This from a reader:
If we say God cannot create himself since this implies a contradiction (God existing prior to himself to act on himself), how can we say God does anything with regard to himself?
For instance, we say God knows himself. But how is this possible, seeing as God would need to first exist, in order to know himself? Knowledge is a relation in the mind to what is outside it. If I "know" a thing, I have the thing, the thing that is not me, in my mind. But if there is only simply God, how does he "have" himself in his mind?
An interesting question worth thinking about.
I grant that God cannot create himself. For if he creates himself then he causes himself to exist, and nothing can cause itself to exist. For a thing cannot enter into a causal relation unless it exists. So if God causes himself to exist, then his existence is logically, if not temporally, prior to his existence. And that, we agree, is impossible.
The main point is that the existence of a thing cannot be logically prior to its existence. (And if it cannot be logically prior, then it cannot be temporally prior either.) But the existence of a knower not only can but must be logically prior to its self-knowledge. I cannot know myself unless I exist, but I can exist without knowing myself. In the finite case, then, it is clear that existence is logically prior to self-knowledge, and indeed other-knowledge as well.
Now God is omniscient and exists in all possible worlds. So there is no possible situation in which he does not know himself or fails to know everything there is to know about himself. If we think of God as omnitemporal as opposed to eternal, then at every moment he enjoys full self-knowledge. At every moment, his existence and self-knowledge are simultaneous. But this is not a problem since there is no problem with God's existence being logically prior to his self-knowledge even if the former is not temporally prior to the latter. We get the same result if God is eternal.
In sum, God's existence cannot be logically prior to God's existence as it would have to be if God creates himself. But God's existence can be logically prior to God's self-knowledge.

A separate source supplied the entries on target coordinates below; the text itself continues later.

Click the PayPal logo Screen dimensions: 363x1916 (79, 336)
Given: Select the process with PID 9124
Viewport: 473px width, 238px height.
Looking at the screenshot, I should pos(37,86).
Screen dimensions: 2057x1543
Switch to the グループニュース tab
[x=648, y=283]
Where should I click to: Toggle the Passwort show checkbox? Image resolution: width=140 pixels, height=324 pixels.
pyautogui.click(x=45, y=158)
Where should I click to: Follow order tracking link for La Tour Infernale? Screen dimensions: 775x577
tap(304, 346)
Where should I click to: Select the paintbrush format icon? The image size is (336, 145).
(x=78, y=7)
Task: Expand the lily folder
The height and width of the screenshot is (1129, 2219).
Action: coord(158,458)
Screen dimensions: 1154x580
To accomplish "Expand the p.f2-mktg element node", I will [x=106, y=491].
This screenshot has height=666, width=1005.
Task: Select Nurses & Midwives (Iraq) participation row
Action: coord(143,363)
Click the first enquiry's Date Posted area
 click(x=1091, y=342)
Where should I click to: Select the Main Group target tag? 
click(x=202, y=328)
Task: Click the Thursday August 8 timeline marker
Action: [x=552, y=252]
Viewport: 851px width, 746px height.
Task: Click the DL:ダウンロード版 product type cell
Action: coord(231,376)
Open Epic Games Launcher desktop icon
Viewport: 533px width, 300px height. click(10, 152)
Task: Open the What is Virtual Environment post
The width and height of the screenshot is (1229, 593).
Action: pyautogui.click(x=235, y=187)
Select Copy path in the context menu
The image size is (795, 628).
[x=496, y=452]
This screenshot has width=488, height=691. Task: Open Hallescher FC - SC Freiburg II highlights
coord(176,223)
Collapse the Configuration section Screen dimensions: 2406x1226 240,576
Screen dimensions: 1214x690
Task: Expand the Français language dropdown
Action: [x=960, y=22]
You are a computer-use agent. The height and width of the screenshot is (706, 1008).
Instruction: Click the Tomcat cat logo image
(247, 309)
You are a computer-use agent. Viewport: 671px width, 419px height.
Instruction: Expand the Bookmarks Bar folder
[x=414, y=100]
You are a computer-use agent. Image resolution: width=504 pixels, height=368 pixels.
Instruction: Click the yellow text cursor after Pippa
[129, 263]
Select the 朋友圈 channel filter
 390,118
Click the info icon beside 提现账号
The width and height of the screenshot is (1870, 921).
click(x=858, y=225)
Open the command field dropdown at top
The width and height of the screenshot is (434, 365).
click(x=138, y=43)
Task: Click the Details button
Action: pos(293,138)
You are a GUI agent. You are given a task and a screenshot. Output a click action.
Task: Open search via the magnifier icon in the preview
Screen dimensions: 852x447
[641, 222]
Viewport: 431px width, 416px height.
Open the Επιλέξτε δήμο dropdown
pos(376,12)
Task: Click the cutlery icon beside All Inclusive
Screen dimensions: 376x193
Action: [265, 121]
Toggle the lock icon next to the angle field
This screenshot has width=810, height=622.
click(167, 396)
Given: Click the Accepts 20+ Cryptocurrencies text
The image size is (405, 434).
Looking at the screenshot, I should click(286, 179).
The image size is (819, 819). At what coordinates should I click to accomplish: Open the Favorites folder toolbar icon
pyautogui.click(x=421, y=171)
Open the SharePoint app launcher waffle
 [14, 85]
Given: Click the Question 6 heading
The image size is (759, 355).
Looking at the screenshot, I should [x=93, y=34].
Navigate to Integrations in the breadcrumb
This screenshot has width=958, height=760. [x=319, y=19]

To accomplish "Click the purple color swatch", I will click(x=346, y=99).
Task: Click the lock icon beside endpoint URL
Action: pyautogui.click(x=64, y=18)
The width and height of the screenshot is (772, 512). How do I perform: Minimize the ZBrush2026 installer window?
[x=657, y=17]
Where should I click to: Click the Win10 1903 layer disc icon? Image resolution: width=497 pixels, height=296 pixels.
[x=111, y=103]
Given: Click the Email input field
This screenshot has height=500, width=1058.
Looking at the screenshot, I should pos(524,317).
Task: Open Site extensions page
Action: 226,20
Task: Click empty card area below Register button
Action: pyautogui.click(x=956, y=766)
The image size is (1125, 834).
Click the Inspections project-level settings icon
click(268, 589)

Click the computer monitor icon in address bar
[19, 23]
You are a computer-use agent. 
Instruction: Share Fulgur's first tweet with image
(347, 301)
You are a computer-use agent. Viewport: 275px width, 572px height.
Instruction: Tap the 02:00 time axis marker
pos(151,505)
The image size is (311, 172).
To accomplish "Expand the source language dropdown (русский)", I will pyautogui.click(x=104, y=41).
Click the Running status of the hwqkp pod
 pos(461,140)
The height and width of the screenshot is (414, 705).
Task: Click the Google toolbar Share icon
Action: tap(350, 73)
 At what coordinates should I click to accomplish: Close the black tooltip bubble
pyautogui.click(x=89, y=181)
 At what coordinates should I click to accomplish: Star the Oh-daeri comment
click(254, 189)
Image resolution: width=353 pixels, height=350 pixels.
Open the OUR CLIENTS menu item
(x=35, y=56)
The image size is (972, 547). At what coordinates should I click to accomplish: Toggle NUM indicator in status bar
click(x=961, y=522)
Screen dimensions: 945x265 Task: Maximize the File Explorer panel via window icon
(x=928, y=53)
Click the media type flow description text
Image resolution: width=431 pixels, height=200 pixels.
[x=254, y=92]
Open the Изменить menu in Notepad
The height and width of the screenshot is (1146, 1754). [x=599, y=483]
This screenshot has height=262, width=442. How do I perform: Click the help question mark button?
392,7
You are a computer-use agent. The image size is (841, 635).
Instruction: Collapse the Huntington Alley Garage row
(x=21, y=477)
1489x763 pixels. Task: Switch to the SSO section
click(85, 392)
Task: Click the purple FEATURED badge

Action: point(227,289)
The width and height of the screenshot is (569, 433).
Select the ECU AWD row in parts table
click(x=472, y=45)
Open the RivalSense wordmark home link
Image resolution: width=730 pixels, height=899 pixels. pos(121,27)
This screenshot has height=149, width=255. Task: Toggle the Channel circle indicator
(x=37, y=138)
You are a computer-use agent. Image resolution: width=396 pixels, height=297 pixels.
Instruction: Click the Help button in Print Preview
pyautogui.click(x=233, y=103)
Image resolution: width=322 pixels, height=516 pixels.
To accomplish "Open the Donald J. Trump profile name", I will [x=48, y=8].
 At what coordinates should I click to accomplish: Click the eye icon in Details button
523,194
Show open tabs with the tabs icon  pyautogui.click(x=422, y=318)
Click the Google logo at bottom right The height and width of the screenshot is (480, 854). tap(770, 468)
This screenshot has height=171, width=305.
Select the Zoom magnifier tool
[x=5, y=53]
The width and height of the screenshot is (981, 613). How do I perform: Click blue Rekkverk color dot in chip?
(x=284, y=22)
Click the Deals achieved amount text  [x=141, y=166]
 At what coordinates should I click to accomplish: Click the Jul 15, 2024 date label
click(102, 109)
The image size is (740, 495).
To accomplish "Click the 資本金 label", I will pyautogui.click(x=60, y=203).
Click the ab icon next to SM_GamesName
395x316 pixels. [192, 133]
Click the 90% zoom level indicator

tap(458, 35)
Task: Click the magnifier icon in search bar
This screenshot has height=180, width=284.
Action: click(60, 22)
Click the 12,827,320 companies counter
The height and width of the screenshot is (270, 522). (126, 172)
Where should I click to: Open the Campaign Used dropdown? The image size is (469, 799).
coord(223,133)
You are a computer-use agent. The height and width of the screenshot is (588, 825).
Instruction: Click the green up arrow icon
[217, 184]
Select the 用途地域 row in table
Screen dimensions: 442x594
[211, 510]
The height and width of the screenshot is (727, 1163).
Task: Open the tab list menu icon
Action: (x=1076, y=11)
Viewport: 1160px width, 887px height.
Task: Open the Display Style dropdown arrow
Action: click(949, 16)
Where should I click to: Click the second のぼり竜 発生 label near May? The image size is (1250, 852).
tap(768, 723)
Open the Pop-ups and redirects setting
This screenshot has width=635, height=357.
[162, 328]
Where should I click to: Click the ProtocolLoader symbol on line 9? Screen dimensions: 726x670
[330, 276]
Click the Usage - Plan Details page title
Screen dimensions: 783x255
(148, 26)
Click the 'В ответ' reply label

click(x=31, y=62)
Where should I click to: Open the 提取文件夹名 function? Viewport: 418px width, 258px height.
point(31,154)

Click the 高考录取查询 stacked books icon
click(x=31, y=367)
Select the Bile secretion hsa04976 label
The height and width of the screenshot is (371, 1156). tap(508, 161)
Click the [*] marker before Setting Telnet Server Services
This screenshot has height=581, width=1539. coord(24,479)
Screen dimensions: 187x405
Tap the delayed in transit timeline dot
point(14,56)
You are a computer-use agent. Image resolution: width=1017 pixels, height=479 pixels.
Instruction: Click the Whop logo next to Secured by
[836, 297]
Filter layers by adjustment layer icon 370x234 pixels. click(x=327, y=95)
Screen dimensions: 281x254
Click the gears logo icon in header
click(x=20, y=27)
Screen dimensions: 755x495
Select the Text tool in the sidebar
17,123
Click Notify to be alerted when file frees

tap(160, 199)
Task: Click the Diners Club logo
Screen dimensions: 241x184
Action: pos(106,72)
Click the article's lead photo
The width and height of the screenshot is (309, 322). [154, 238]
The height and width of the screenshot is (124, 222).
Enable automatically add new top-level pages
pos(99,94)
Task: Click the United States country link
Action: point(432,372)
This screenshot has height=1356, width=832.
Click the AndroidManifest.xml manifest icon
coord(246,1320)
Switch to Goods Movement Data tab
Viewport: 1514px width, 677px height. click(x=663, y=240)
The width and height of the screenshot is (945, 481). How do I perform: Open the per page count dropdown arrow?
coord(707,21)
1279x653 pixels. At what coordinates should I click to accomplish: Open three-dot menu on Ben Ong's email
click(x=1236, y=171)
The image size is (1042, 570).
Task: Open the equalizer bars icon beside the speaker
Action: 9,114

There is a second problem that the reader conflates with one I just discussed. If God alone exists, how can God know himself if "Knowledge is a relation in the mind to what is outside it"? This problem is solved by denying the assumption. Self-knowledge is NOT a relation to what is outside the mind. I feel good right now, and I know it. The object of my knowledge is an internal state. God's self-knowledge can be said to be analogous to finite self-knowledge.